For the purpose of MST measurements, DSS1 was labelled by NT-647-NHS dye according to the manufacturer protocol (NanoTemper Technologies). Constant concentration of labelled DSS1 protein (50 nM) was mixed with increasing concentrations of RAD52 (1 nM to 36 μM) in Tris-Acetate buffer (30 mM Tris-acetate pH 7.5, 1 mM DTT) in a series of 16 independent capillaries. Mixed proteins were incubated at 25°C for 10 min and measured using low MST power and 20% of Excitation power. Changes in fluorescence were plotted against RAD52 concentration and K_d value was calculated using quadratic binding equation for six independent measurements at two different MST power.

Electromobility shift assay (EMSA)

Increasing concentrations of RAD52 protein or the RAD52-DSS1 complex (pre-formed in 1:1 ratio by incubation in Tris-acetate buffer (30 mM Tris-acetate pH 7.5, 1 mM DTT) for 10 min at 4°C were mixed with 15 nM fluorescently labelled DNA substrate (pR1027, Supplementary Table S2) in the reaction buffer. Reactions were incubated for 10 min at RT and subsequently cross-linked by 0.1% glutaraldehyde for 10 min at RT. Reaction products were resolved on 0.8% 1× TAE agarose gel in TAE buffer, visualized by Image Reader FLA-9000 and quantified using MultiGauge V3.2 software (Fujifilm). Reported values are averages of three independent experiments.

FRET-based ssDNA and phiX binding assays

FRET-based DNA binding assays were carried out as previously described (50) using a Cary Eclipse spectrophotometer (Varian) at 25°C. Briefly, the FRET-based DNA binding assays were performed in reaction buffer (30 mM Tris-acetate, 1mM DTT, pH 7.5 and 0.1 mg/ml BSA) in a 5 mm cuvette with a reaction volume of 600 μl.
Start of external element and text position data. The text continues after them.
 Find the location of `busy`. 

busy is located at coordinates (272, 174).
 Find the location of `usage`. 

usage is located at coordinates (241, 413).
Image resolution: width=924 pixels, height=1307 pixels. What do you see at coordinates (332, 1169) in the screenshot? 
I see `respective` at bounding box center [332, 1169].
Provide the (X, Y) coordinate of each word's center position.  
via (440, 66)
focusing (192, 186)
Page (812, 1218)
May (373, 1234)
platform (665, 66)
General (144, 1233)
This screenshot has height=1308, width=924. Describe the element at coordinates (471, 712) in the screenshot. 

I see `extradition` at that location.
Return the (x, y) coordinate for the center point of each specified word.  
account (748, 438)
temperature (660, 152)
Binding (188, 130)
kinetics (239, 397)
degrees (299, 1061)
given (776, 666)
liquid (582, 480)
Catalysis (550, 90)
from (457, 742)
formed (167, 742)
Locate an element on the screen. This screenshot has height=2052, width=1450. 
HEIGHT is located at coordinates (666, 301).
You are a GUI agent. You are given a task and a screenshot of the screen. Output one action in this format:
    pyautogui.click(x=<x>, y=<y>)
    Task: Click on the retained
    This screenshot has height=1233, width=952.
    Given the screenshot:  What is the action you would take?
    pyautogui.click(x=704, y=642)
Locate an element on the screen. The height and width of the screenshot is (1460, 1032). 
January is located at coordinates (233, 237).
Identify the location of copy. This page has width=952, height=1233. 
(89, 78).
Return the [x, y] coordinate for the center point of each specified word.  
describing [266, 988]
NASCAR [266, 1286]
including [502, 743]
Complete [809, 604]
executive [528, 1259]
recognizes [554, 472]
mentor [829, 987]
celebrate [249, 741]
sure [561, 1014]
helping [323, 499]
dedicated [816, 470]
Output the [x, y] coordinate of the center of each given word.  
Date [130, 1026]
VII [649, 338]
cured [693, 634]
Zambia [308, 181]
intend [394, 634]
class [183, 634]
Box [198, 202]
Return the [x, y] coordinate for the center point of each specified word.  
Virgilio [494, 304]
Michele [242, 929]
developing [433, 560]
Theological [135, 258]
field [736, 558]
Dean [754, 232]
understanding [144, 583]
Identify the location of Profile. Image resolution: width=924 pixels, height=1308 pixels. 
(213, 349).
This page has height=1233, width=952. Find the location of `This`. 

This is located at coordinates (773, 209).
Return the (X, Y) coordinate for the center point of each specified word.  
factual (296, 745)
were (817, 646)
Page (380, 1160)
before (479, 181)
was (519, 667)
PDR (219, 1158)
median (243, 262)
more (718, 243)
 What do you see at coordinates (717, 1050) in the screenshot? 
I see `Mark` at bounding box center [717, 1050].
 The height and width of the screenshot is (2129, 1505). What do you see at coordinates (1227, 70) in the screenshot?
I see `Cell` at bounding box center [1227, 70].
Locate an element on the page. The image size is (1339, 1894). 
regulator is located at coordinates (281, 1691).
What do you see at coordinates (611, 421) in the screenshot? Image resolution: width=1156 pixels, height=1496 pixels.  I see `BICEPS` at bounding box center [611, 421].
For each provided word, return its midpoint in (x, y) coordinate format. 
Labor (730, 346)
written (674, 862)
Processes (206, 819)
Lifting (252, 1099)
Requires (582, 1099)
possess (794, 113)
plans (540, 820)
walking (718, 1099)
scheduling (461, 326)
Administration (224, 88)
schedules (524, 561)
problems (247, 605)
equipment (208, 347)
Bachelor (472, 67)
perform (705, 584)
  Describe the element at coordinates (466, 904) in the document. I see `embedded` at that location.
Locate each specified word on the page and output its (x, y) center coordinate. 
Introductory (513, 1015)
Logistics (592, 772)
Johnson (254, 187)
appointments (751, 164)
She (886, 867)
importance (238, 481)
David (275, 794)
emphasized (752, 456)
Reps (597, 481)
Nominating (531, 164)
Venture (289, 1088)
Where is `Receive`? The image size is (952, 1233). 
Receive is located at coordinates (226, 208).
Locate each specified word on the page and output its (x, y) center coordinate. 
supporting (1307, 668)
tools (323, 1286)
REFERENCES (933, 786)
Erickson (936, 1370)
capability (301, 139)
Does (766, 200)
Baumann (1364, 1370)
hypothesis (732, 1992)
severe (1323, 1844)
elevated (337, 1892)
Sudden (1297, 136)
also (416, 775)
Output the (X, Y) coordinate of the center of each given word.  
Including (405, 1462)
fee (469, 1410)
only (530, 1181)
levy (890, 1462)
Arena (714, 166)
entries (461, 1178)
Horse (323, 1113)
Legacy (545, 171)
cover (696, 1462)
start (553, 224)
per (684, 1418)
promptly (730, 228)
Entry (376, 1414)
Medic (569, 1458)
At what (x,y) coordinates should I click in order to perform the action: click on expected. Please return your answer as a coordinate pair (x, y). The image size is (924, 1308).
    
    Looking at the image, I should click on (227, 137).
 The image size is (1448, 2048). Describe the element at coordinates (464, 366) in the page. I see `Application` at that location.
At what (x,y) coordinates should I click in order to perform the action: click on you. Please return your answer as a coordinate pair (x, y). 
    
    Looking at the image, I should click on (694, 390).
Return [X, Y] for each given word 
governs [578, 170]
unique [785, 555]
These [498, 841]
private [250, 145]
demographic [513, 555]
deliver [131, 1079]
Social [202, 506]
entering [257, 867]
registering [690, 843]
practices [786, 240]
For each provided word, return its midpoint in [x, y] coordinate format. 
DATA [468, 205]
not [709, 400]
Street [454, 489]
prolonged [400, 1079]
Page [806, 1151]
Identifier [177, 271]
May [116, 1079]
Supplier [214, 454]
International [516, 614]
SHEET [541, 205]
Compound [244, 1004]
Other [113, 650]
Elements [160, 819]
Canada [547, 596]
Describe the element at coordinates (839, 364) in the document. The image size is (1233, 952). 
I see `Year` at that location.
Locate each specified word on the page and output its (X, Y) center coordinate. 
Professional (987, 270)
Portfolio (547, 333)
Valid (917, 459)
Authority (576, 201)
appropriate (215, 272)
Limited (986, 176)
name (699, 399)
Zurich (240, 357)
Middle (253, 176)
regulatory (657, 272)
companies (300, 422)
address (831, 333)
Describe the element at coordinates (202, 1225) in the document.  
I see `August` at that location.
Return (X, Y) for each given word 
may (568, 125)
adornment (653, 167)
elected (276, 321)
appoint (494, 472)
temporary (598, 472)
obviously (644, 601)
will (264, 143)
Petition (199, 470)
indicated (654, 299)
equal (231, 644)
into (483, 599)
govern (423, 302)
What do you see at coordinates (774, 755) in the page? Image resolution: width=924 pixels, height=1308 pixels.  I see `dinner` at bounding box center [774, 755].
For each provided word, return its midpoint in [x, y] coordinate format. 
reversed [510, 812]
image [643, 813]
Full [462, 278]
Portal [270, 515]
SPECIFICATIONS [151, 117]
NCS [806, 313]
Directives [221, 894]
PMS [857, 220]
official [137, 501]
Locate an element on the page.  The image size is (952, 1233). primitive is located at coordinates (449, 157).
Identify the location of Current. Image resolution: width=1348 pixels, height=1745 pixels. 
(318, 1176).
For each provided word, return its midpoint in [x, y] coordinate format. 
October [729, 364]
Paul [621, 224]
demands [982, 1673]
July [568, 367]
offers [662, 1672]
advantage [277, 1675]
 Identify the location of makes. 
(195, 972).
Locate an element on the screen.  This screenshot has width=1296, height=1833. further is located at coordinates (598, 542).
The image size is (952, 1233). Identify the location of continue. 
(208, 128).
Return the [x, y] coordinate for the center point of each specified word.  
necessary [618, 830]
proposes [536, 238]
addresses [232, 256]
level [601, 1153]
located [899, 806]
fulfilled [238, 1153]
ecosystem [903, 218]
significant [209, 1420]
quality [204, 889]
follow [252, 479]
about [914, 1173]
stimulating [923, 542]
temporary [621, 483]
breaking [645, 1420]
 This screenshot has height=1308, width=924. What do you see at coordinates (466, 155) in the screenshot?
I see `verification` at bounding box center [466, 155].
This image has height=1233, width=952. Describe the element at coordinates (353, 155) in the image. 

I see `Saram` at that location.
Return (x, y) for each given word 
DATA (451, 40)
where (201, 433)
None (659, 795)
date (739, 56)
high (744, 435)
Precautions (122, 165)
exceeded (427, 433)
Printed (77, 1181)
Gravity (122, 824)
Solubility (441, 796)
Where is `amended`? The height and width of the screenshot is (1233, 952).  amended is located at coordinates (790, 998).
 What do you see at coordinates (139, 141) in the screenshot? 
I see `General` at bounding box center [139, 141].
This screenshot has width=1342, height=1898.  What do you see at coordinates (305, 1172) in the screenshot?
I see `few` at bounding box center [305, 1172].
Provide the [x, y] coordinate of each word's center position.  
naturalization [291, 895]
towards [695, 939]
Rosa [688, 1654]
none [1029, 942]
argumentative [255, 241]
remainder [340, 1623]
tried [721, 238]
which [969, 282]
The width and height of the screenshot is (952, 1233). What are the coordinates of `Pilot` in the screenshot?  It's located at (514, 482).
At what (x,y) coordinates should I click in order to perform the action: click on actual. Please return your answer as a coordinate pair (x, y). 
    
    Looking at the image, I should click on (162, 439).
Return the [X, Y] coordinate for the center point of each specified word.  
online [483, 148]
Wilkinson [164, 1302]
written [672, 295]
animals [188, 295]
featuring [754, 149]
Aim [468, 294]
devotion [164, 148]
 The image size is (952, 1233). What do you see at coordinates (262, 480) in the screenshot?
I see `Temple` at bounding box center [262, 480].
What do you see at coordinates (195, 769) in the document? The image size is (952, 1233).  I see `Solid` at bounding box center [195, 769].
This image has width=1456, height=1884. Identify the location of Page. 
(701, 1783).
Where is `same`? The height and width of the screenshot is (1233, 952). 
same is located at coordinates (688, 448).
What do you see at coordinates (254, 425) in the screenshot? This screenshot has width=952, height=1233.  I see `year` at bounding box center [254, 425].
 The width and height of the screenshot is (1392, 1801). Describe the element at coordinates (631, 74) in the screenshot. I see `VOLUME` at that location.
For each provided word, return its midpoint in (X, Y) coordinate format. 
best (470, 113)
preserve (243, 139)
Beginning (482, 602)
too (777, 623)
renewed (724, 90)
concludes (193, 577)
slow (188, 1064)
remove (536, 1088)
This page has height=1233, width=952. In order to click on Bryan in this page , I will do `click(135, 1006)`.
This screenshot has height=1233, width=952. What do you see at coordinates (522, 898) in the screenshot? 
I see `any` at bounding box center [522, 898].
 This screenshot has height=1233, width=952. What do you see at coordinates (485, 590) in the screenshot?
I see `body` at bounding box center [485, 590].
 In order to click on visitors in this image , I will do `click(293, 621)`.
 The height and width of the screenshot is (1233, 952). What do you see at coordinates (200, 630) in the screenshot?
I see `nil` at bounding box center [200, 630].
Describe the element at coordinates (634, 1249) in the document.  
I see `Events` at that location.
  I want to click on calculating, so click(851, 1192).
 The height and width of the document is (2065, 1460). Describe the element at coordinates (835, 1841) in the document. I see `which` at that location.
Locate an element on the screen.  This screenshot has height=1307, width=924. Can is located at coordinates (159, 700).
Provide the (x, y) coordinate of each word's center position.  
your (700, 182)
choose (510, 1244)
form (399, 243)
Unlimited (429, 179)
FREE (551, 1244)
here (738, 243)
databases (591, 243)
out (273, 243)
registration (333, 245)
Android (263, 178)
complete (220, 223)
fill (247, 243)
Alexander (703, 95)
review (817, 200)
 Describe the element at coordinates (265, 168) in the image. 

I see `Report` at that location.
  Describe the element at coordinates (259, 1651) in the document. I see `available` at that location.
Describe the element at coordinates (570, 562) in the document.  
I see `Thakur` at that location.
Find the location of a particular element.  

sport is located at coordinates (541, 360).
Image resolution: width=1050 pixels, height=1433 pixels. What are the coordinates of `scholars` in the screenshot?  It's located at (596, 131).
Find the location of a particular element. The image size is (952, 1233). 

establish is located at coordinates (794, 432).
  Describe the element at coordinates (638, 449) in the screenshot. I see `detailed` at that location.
After measuring the baseline, 1 nM Cy3-dT₃₀-Cy5 oligonucleotide (Supplementary Table S2) was added into the cuvette followed by addition of the indicated concentrations of His6-RAD52. After each titrant the solution was mixed and allowed to reach equilibrium. The equilibrium fluorescence was recorded for 2 min in the Cy3 and Cy5 channels. The data were averaged after each addition and background was subtracted. For each of the protein concentrations apparent FRET was calculated as described previously (50). Each assay was performed in triplicate and the average of each FRET value was then plotted against the concentration of RAD52 (monomers). For titrations with pre-mixed His6–RAD52–DSS1 complexes, the two proteins were mixed at 1:20 ratio and incubated at 4°C for 5 min. For competition assays with dsDNA, the indicated amount of dsDNA (ΦX174 RF I DNA, Supplementary Table S1) digested with ApaLI, was titrated into the cuvette containing stoichiometric His6-RAD52/Cy3-dT₃₀-Cy5 or His6-RAD52/DSS1/Cy3-dT₃₀-Cy5 complexes. Reported values are averages of at least three independent experiments.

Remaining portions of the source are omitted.